Salome: Here it is. So I’ve come after all. Is it a return or a vicious circle? Brr. It’s cold in here. Desolate, famous castle of Macherus, welcome the one who was once almost your ruler! Didn’t you recognise me? I’m not surprised. I’m desolate, too. So desolate that sometimes I can’t even recognise myself. Well. Hal-lo! Nothing. No fanfares, no flags, no one to welcome me, no dignitaries swoon at the sight of my beauty. It’s a long time since anyone swooned at the sight of my beauty. (She looks around her.) Darkness, cold, death. How strangely quiet it is here. Maybe time has stopped in this place. It no longer passes. I left here when I was seventeen. Ten years ago. Since then time has not moved on. It stopped at the point when it happened… Yes, yes… outside time is passing, I’m growing older, one day I shall wither altogether, but there will be nothing left in my life by then. There was nothing anyway.
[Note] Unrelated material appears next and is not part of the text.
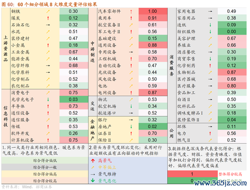Click the red up arrow next to 汽车零部件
The only important thing remained here, in this cell. The only important thing in my life – death. Death, which I brought to you, Jokanaan. Everything revolved around that point, but everything stopped, too.

Why have I come here? To this place, the castle of Macherus, a magnificent fortress with thick walls, invincible defences, spacious halls and crowded dungeons. Brr.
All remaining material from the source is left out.